Task statement.
Below are entries with pictures among them; reproduce exactly, and only, the lines from the one containing "Switch to the system.hdf editor tab" down to the one containing "351x624 pixels.", without the pictures.

Data for this task.
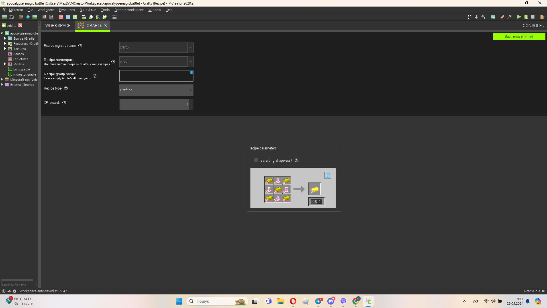Click the recipe grid output item slot
The image size is (547, 308).
tap(315, 189)
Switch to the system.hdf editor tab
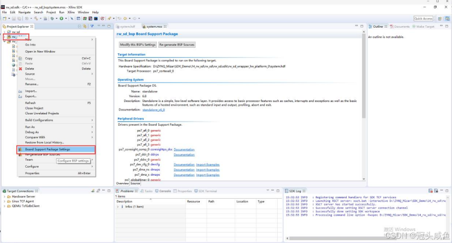The height and width of the screenshot is (243, 452). coord(128,27)
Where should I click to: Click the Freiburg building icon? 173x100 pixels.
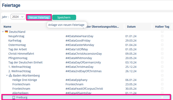pos(14,97)

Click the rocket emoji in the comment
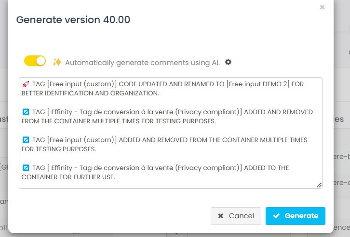point(26,84)
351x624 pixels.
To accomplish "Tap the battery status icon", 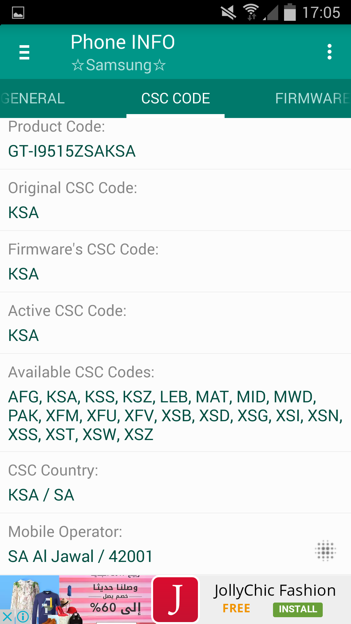I will point(290,12).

Result of the task.
Switch to the system.hdf editor tab
The height and width of the screenshot is (243, 452). coord(128,27)
Where should I click to: Click the Freiburg building icon? 173x100 pixels.
pos(14,97)

Click the rocket emoji in the comment
point(26,84)
351x624 pixels.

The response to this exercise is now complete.